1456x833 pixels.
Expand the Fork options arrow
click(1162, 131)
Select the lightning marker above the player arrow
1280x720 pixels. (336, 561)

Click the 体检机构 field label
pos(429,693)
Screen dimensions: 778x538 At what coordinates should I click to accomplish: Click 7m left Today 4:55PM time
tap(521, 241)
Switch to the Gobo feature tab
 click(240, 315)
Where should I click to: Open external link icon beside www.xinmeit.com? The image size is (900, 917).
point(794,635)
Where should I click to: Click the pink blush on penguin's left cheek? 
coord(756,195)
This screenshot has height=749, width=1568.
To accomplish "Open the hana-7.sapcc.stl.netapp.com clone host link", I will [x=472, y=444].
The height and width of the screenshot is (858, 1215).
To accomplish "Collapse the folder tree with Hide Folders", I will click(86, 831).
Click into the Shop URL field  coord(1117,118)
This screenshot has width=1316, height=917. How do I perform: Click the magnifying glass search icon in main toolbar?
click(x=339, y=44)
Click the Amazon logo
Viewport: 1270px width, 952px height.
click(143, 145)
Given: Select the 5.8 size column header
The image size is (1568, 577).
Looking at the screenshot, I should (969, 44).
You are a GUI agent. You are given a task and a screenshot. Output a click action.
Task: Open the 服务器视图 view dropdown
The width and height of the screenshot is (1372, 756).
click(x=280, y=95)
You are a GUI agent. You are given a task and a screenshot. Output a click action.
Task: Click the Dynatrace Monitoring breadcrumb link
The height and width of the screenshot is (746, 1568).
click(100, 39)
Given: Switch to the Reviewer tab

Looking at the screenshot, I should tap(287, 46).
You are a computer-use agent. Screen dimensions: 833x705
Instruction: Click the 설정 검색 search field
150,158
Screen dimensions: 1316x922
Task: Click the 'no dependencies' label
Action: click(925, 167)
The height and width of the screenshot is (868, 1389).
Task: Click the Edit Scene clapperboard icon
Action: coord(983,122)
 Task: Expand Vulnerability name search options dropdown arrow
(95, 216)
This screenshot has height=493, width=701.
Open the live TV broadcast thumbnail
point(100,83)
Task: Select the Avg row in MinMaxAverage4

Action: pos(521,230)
---
Rescale the part of the rows that opens with the line containing "Task: Expand Vulnerability" and closes at the end of the rows. Write those lines again with their requests included, multiplying every coordinate in the answers by 0.4 and rounding to whole numbers with halves rounded up.

__CORRECT OUTPUT__.
 Task: Expand Vulnerability name search options dropdown arrow
(38, 86)
This screenshot has height=493, width=701.
Open the live TV broadcast thumbnail
point(40,33)
Task: Select the Avg row in MinMaxAverage4

Action: pos(208,92)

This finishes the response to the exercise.